**Your objective**
Copy out all of the data below word for word, keeping every line in the same order.

**Records for processing**
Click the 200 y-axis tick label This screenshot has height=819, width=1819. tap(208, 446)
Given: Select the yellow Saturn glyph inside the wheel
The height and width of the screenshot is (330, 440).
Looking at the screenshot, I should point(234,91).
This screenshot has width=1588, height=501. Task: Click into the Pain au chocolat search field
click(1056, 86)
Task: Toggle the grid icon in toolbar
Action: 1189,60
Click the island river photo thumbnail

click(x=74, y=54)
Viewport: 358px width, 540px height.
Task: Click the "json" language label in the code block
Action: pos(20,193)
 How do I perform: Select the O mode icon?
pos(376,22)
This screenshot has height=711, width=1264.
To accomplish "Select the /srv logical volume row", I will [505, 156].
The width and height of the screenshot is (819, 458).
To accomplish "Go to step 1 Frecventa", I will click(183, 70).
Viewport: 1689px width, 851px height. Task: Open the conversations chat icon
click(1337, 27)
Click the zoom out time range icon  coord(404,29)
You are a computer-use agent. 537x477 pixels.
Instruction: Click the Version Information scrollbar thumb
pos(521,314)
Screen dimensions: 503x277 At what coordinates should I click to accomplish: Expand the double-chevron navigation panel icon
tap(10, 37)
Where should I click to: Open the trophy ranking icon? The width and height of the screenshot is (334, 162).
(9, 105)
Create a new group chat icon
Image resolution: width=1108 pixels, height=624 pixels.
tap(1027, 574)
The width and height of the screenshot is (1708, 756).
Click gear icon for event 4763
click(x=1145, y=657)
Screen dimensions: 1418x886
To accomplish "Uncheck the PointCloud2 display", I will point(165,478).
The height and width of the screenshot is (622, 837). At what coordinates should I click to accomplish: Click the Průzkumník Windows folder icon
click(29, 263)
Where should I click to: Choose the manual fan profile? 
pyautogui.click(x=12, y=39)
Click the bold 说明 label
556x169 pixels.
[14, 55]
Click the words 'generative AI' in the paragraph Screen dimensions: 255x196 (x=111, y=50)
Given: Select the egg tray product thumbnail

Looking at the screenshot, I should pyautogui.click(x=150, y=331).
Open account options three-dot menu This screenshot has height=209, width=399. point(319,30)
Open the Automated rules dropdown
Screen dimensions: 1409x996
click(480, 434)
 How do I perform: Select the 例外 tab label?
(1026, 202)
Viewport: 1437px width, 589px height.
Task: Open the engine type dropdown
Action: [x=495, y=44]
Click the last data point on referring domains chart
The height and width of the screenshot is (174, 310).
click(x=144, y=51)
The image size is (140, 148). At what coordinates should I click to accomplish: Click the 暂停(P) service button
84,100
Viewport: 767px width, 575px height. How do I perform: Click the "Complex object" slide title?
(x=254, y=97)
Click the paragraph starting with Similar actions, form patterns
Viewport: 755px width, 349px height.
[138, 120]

**Result**
Click the 200 y-axis tick label This screenshot has height=819, width=1819. tap(208, 446)
Given: Select the yellow Saturn glyph inside the wheel
The height and width of the screenshot is (330, 440).
Looking at the screenshot, I should point(234,91).
This screenshot has width=1588, height=501. Task: Click into the Pain au chocolat search field
click(1056, 86)
Task: Toggle the grid icon in toolbar
Action: 1189,60
Click the island river photo thumbnail

click(x=74, y=54)
Viewport: 358px width, 540px height.
Task: Click the "json" language label in the code block
Action: pos(20,193)
 How do I perform: Select the O mode icon?
pos(376,22)
This screenshot has height=711, width=1264.
To accomplish "Select the /srv logical volume row", I will [505, 156].
The width and height of the screenshot is (819, 458).
To accomplish "Go to step 1 Frecventa", I will click(183, 70).
Viewport: 1689px width, 851px height. Task: Open the conversations chat icon
click(1337, 27)
Click the zoom out time range icon  coord(404,29)
You are a computer-use agent. 537x477 pixels.
Instruction: Click the Version Information scrollbar thumb
pos(521,314)
Screen dimensions: 503x277 At what coordinates should I click to accomplish: Expand the double-chevron navigation panel icon
tap(10, 37)
Where should I click to: Open the trophy ranking icon? The width and height of the screenshot is (334, 162).
(9, 105)
Create a new group chat icon
Image resolution: width=1108 pixels, height=624 pixels.
tap(1027, 574)
The width and height of the screenshot is (1708, 756).
Click gear icon for event 4763
click(x=1145, y=657)
Screen dimensions: 1418x886
To accomplish "Uncheck the PointCloud2 display", I will point(165,478).
The height and width of the screenshot is (622, 837). At what coordinates should I click to accomplish: Click the Průzkumník Windows folder icon
click(29, 263)
Where should I click to: Choose the manual fan profile? 
pyautogui.click(x=12, y=39)
Click the bold 说明 label
556x169 pixels.
[14, 55]
Click the words 'generative AI' in the paragraph Screen dimensions: 255x196 (x=111, y=50)
Given: Select the egg tray product thumbnail

Looking at the screenshot, I should pyautogui.click(x=150, y=331).
Open account options three-dot menu This screenshot has height=209, width=399. point(319,30)
Open the Automated rules dropdown
Screen dimensions: 1409x996
click(480, 434)
 How do I perform: Select the 例外 tab label?
(1026, 202)
Viewport: 1437px width, 589px height.
Task: Open the engine type dropdown
Action: [x=495, y=44]
Click the last data point on referring domains chart
The height and width of the screenshot is (174, 310).
click(x=144, y=51)
The image size is (140, 148). At what coordinates should I click to accomplish: Click the 暂停(P) service button
84,100
Viewport: 767px width, 575px height. How do I perform: Click the "Complex object" slide title?
(x=254, y=97)
Click the paragraph starting with Similar actions, form patterns
Viewport: 755px width, 349px height.
[138, 120]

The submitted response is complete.